**TASK BRIEF**: Return the lines from the start of the data through the line with "Samurai Warriors (69, 1974)". Include both of those lines and no others.

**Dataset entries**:
════════

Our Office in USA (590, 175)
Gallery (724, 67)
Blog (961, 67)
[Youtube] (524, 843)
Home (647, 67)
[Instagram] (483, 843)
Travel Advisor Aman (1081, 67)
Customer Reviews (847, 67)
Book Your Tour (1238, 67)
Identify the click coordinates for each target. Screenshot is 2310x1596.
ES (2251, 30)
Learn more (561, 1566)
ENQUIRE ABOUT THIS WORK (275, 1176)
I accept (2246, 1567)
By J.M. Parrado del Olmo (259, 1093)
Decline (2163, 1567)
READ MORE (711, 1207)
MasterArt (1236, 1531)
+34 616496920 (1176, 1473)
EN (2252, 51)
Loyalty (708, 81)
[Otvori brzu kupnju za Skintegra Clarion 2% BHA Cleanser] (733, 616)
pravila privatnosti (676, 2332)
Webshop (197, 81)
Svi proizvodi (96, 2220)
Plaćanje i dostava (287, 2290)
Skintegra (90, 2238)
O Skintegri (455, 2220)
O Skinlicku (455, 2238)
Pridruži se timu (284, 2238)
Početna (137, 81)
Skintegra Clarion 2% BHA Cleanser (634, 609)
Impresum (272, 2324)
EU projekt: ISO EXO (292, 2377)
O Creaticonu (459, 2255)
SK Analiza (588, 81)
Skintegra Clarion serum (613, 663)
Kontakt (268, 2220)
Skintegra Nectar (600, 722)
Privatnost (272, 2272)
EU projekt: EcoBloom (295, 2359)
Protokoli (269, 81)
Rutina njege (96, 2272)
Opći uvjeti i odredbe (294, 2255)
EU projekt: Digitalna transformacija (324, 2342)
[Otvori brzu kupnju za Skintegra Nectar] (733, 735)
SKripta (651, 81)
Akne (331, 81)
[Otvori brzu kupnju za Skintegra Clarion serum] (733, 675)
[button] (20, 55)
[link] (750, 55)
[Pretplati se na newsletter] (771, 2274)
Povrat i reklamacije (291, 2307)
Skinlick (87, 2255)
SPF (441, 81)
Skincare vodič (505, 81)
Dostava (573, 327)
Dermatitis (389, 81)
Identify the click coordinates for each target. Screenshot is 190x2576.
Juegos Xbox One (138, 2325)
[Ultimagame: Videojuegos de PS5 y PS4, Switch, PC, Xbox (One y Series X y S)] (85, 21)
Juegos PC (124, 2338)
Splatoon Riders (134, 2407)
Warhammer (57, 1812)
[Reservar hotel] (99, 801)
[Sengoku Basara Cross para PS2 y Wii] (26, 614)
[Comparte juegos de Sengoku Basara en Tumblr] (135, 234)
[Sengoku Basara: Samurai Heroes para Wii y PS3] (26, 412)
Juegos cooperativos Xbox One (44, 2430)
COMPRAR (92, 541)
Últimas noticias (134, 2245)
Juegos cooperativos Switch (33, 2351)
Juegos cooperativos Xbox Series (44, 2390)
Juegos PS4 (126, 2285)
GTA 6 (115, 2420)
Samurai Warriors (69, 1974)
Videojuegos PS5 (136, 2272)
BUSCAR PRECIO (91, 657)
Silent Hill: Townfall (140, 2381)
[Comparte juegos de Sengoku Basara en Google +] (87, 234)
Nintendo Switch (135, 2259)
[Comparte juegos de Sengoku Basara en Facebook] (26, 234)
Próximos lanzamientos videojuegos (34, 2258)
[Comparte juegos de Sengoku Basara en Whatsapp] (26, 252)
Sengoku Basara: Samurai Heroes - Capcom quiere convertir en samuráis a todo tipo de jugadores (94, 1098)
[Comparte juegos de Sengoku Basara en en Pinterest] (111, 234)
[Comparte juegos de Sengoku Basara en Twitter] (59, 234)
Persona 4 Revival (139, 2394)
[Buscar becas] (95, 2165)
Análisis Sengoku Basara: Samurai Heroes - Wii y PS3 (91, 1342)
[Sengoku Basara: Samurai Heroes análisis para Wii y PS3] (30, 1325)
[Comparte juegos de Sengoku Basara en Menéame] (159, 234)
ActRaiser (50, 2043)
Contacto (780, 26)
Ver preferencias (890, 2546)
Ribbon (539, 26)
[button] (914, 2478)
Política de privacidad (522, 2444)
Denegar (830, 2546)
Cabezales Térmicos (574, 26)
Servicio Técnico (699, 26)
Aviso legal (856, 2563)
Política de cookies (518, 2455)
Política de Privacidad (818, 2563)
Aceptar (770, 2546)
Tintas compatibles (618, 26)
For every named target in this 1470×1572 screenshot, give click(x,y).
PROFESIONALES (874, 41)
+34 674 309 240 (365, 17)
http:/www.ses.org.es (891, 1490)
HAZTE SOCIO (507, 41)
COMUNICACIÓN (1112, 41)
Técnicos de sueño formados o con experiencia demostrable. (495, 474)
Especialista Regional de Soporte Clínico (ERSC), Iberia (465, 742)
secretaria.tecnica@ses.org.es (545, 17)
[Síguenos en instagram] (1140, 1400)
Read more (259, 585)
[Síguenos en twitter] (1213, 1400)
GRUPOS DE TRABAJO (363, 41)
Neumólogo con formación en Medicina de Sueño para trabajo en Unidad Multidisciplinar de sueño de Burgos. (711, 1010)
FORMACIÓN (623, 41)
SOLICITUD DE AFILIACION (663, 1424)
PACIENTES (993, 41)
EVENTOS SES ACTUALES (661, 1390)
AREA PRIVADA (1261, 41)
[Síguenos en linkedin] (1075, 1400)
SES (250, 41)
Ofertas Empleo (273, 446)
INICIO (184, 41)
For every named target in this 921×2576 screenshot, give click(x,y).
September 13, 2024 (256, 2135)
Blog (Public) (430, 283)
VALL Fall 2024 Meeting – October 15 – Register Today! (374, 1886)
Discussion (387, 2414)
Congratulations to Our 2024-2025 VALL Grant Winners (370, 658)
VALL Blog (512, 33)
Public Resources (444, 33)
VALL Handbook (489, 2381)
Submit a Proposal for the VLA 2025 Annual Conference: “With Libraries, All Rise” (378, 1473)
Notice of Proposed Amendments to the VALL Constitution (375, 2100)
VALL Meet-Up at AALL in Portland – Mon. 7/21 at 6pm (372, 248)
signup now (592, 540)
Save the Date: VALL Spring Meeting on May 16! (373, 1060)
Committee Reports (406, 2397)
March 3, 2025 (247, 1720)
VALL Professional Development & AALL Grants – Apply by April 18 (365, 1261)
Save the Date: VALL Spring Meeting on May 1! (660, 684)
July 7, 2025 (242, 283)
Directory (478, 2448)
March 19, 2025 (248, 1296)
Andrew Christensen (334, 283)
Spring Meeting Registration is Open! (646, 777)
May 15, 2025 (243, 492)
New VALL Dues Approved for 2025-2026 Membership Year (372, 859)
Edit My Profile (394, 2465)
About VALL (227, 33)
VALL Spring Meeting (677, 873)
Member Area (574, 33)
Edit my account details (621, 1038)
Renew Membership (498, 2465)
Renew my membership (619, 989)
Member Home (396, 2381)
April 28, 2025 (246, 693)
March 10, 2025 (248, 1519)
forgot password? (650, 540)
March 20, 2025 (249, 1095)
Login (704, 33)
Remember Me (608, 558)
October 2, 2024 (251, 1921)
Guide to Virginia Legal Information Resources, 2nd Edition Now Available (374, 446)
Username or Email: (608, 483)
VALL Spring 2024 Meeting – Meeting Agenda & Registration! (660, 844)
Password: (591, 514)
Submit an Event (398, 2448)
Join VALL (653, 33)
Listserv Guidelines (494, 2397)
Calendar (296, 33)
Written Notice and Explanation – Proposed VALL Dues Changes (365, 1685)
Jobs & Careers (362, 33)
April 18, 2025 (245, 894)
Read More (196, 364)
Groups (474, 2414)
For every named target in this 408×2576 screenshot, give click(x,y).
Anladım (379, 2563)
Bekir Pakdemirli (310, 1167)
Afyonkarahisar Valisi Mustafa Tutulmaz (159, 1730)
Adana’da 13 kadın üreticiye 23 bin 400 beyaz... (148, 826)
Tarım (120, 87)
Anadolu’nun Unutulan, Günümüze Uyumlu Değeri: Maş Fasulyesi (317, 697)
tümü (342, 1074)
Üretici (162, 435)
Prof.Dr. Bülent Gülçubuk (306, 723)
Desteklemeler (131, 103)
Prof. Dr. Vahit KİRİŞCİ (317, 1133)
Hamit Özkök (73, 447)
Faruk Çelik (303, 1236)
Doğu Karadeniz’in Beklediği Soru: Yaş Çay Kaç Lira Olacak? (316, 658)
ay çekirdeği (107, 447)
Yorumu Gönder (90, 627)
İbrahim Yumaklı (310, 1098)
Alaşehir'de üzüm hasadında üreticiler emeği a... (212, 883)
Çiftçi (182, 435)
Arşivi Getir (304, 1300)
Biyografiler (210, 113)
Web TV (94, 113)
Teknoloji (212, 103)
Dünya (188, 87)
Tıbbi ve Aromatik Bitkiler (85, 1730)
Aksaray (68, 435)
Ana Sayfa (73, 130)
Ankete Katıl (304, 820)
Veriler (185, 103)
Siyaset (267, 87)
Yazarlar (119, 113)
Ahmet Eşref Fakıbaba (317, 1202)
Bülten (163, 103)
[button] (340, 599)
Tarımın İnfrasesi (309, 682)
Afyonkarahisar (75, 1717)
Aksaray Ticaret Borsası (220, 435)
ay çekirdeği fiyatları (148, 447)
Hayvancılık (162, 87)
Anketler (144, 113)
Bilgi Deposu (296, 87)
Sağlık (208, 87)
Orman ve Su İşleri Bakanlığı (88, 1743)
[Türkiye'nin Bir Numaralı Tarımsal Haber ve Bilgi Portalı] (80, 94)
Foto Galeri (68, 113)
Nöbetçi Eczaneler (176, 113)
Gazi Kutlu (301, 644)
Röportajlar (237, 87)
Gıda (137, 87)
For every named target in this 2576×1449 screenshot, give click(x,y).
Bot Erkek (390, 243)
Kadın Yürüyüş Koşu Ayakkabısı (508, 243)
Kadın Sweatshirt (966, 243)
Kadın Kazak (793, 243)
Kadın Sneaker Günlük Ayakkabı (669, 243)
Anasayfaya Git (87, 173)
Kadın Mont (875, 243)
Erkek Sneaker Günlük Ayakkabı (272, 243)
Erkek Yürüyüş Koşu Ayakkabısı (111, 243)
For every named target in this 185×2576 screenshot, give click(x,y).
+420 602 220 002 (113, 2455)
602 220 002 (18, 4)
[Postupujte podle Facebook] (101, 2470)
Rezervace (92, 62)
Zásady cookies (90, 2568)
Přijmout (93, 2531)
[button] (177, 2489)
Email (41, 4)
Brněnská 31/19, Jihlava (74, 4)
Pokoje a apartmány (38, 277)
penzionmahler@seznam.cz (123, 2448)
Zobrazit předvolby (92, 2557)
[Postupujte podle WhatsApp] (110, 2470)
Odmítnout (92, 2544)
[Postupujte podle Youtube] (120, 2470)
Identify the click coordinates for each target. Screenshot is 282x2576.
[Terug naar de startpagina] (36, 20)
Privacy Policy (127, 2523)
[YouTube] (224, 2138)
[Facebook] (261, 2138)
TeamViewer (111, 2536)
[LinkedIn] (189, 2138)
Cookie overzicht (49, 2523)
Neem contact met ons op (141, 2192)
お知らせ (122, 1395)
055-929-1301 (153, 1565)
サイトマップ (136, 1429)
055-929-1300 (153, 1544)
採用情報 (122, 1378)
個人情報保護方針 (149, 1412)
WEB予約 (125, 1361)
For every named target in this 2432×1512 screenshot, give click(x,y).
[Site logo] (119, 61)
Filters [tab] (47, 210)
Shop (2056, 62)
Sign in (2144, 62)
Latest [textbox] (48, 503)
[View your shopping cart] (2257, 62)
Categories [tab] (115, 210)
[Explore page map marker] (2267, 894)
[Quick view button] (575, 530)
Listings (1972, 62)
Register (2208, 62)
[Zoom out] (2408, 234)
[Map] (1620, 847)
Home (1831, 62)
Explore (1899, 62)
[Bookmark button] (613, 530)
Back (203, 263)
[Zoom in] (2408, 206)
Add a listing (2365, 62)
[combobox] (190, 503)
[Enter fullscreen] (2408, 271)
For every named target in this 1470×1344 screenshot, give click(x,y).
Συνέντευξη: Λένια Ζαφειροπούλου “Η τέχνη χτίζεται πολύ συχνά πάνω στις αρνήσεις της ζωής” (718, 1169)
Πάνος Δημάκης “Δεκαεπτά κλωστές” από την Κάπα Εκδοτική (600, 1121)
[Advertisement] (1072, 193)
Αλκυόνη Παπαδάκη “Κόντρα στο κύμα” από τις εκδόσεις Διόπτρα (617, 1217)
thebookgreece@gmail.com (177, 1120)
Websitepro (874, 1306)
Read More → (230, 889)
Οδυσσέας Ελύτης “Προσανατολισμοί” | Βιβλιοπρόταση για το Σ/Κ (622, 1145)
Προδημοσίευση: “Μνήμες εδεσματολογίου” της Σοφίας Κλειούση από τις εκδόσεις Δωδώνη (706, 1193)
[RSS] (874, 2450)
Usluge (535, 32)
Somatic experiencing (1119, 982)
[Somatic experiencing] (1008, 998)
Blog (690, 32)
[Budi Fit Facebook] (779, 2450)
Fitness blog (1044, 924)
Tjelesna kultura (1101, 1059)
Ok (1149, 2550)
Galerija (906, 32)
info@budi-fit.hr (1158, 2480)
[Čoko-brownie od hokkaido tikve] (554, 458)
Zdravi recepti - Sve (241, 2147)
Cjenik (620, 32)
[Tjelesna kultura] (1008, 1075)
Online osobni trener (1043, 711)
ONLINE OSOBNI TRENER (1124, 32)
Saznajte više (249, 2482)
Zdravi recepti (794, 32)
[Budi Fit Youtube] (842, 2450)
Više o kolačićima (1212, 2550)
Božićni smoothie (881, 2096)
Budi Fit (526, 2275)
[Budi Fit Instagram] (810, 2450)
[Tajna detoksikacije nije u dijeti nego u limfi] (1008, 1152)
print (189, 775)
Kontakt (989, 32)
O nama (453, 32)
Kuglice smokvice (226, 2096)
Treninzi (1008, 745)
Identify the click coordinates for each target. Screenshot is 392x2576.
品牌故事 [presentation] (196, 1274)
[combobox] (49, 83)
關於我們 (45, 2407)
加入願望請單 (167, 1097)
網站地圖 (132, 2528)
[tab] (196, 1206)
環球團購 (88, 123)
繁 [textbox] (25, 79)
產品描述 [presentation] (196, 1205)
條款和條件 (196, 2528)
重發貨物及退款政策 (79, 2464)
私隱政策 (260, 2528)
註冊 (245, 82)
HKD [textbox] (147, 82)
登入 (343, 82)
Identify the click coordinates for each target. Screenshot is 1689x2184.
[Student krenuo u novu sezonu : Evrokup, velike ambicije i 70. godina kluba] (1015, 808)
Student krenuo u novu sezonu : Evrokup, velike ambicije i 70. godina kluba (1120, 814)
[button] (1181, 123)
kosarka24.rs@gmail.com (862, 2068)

════════

**YOUR RESPONSE**:
Our Office in USA (590, 175)
Gallery (724, 67)
Blog (961, 67)
[Youtube] (524, 843)
Home (647, 67)
[Instagram] (483, 843)
Travel Advisor Aman (1081, 67)
Customer Reviews (847, 67)
Book Your Tour (1238, 67)
Identify the click coordinates for each target. Screenshot is 2310x1596.
ES (2251, 30)
Learn more (561, 1566)
ENQUIRE ABOUT THIS WORK (275, 1176)
I accept (2246, 1567)
By J.M. Parrado del Olmo (259, 1093)
Decline (2163, 1567)
READ MORE (711, 1207)
MasterArt (1236, 1531)
+34 616496920 (1176, 1473)
EN (2252, 51)
Loyalty (708, 81)
[Otvori brzu kupnju za Skintegra Clarion 2% BHA Cleanser] (733, 616)
pravila privatnosti (676, 2332)
Webshop (197, 81)
Svi proizvodi (96, 2220)
Plaćanje i dostava (287, 2290)
Skintegra (90, 2238)
O Skintegri (455, 2220)
O Skinlicku (455, 2238)
Pridruži se timu (284, 2238)
Početna (137, 81)
Skintegra Clarion 2% BHA Cleanser (634, 609)
Impresum (272, 2324)
EU projekt: ISO EXO (292, 2377)
O Creaticonu (459, 2255)
SK Analiza (588, 81)
Skintegra Clarion serum (613, 663)
Kontakt (268, 2220)
Skintegra Nectar (600, 722)
Privatnost (272, 2272)
EU projekt: EcoBloom (295, 2359)
Protokoli (269, 81)
Rutina njege (96, 2272)
Opći uvjeti i odredbe (294, 2255)
EU projekt: Digitalna transformacija (324, 2342)
[Otvori brzu kupnju za Skintegra Nectar] (733, 735)
SKripta (651, 81)
Akne (331, 81)
[Otvori brzu kupnju za Skintegra Clarion serum] (733, 675)
[button] (20, 55)
[link] (750, 55)
[Pretplati se na newsletter] (771, 2274)
Povrat i reklamacije (291, 2307)
Skinlick (87, 2255)
SPF (441, 81)
Skincare vodič (505, 81)
Dostava (573, 327)
Dermatitis (389, 81)
Identify the click coordinates for each target. Screenshot is 190x2576.
Juegos Xbox One (138, 2325)
[Ultimagame: Videojuegos de PS5 y PS4, Switch, PC, Xbox (One y Series X y S)] (85, 21)
Juegos PC (124, 2338)
Splatoon Riders (134, 2407)
Warhammer (57, 1812)
[Reservar hotel] (99, 801)
[Sengoku Basara Cross para PS2 y Wii] (26, 614)
[Comparte juegos de Sengoku Basara en Tumblr] (135, 234)
[Sengoku Basara: Samurai Heroes para Wii y PS3] (26, 412)
Juegos cooperativos Xbox One (44, 2430)
COMPRAR (92, 541)
Últimas noticias (134, 2245)
Juegos cooperativos Switch (33, 2351)
Juegos cooperativos Xbox Series (44, 2390)
Juegos PS4 (126, 2285)
GTA 6 (115, 2420)
Samurai Warriors (69, 1974)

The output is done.